Mutamenti in vista anche per i mercati? “Il mercato cinese, in questo momento, ci ha salvato la vita. È il mercato più giovane e promettente in termini di sviluppo. Senza dubbio diverrà il primo mercato a cui guardare. Ma vorrei riequilibrare le nostre vendite anche su Asia e Stati Uniti. Gli USA sono senza dubbio il mercato più difficile, ma potrebbe essere anche ben penetrato proprio grazie all’e-commerce e a un ottimo lavoro di brand awareness”.

Renzo Rosso

RENZO ROSSO STAVA PER LASCIARE
“Per fortuna la moda sta cambiando – ha dichiarato Renzo Rosso. Era diventata troppo in tutto. Me ne ero quasi disamorato e stavo per mollare. Questa terribile situazione ci rende molto più sensati, concreti, pratici e non eccessivi. A inizio pandemia, dopo aver messo tutti in sicurezza, abbiamo tagliato i costi, eliminato il superfluo. È così che la moda può tornare a essere più simpatica e interessante”.
Per Only The Brave non si è solo trattato di ridurre, ma anche di investire in innovazione: “Abbiamo digitalizzato il più possibile il nostro flusso di lavoro, realizzando, per esempio, un avatar per ogni brand su cui sviluppare le collezioni. Così siamo diventati più efficienti e sostenibili”.
Poi si arriva al digitale nella vendita: “Il nostro progetto sull’omnicanalità è sbarcato anche in Europa. Un esempio: possiamo effettuare un cambio prodotto addirittura in 2 ore, a prescindere da dove sia stato acquistato (in un nostro negozio, in un grande magazzino, oppure online). Il centro delle vendite del futuro è un CRM sempre più accurato su cui lavoreranno venditori diretti, ognuno con 200 clienti, di cui conosceremo vita, morte e miracoli, e a cui proporre le novità in modo assolutamente personalizzato”.
Per quanto riguarda i mercati, Rosso la vede come Della Valle: “La Cina è senza dubbio il futuro, mentre il Giappone rappresenta il 25% del nostro fatturato attuale. L’Asia, insomma, è la nostra salvezza. L’Europa non va dimenticata, ma probabilmente ridimensionata e mantenuta come vetrina e banco di prova per le nuove iniziative esperienziali da proporre, poi, altrove”.

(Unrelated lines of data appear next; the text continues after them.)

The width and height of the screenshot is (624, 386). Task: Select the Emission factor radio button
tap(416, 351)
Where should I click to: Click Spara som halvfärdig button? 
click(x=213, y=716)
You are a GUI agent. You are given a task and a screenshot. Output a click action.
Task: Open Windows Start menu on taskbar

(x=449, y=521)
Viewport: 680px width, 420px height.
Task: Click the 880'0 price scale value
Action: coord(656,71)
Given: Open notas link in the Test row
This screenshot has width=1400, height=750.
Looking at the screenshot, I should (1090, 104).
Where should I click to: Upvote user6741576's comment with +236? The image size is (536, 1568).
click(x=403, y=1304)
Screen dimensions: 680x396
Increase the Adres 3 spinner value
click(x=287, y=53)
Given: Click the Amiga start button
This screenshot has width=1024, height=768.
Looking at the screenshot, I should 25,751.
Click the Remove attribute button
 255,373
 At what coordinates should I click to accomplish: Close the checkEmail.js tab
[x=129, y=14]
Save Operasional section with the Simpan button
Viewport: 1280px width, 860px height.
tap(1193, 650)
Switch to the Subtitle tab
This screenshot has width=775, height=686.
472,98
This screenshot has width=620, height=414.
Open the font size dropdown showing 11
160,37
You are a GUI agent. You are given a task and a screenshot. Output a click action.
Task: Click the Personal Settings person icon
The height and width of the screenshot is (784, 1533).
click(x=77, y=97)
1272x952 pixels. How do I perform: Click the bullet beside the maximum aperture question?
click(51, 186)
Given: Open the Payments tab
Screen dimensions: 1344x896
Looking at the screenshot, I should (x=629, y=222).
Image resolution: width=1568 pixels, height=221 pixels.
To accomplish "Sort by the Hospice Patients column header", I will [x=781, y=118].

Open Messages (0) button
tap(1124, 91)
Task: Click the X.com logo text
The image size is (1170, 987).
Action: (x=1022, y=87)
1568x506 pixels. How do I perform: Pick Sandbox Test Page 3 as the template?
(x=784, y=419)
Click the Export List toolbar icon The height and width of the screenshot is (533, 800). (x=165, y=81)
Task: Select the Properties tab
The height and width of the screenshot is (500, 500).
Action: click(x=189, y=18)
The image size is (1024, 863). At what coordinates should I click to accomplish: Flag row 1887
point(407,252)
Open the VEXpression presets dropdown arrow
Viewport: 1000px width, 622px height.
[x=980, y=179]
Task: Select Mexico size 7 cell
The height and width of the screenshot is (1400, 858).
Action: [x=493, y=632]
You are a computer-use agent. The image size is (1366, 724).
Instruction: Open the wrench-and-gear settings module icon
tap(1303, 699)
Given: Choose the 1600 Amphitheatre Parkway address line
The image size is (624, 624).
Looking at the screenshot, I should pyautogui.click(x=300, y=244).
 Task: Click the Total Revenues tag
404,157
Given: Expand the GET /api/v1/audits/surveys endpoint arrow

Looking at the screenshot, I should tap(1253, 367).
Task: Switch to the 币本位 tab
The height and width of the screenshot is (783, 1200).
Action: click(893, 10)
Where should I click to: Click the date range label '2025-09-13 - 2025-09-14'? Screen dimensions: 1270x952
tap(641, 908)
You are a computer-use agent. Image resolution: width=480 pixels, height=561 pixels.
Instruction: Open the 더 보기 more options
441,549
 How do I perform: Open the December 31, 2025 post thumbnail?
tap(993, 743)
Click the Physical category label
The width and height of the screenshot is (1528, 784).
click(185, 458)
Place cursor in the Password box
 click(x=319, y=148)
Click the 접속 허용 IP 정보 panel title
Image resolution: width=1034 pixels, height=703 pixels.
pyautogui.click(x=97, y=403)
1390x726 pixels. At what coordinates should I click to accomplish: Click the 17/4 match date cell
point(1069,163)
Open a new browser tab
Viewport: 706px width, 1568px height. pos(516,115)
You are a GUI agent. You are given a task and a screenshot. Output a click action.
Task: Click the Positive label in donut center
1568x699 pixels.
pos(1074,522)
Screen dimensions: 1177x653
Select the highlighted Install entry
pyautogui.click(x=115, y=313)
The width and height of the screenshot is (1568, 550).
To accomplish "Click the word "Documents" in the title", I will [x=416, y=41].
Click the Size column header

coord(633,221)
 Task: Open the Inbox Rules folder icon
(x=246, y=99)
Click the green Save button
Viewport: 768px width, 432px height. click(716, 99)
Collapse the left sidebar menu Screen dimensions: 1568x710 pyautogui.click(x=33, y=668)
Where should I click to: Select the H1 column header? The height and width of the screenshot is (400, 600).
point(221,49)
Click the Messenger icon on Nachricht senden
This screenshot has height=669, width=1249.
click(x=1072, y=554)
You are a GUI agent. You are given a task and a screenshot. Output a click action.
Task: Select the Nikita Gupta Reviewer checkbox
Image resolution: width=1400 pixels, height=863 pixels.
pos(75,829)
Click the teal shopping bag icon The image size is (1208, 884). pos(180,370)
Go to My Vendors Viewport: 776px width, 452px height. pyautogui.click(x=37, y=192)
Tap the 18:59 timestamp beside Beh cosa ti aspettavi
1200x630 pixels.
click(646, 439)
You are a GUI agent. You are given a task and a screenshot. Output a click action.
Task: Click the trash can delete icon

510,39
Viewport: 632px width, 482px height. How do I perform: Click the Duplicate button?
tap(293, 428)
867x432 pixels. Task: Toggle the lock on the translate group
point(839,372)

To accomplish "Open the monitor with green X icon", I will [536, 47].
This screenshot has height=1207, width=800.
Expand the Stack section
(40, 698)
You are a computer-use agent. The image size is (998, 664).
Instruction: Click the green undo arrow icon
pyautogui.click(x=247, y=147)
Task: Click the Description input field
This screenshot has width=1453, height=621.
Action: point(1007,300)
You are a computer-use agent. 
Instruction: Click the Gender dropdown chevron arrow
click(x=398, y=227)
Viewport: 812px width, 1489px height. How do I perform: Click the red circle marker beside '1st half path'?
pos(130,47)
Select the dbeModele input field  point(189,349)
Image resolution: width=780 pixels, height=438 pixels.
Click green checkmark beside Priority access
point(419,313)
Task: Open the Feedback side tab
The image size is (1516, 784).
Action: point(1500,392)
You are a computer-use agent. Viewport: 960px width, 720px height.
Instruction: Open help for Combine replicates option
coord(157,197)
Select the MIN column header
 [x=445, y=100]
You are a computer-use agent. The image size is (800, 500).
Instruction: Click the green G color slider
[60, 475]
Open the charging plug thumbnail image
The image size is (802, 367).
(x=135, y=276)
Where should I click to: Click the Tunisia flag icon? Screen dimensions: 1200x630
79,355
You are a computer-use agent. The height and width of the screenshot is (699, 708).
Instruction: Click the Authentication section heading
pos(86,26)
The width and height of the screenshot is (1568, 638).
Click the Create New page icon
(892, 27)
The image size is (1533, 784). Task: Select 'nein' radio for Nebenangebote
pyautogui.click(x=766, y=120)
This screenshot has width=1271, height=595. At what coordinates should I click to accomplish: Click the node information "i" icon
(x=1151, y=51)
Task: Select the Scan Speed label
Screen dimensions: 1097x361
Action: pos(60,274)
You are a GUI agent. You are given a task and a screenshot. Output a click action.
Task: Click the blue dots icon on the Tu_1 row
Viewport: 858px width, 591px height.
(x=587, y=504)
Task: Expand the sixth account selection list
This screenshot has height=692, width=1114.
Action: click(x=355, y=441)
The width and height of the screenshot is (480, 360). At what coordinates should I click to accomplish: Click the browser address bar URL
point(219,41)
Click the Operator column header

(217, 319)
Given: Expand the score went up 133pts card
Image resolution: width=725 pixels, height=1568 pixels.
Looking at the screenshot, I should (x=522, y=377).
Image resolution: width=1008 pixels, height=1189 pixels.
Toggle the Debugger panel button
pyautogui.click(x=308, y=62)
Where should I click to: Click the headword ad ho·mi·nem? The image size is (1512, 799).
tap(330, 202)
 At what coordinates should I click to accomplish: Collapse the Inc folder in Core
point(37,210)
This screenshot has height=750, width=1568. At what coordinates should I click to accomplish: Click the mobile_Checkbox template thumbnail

Alla domanda su cosa servirebbe all’Italia in questo momento, risponde deciso: “Serietà, brave persone, concrete e visionarie, alla guida del Paese. E poi puntare sulla sostenibilità. Un tema altamente complesso, che prima di riguardare i prodotti ha a che fare con un modo di vivere dal forte impatto sociale. Puntare su questo tema potrebbe cambiare profondamente il Paese”.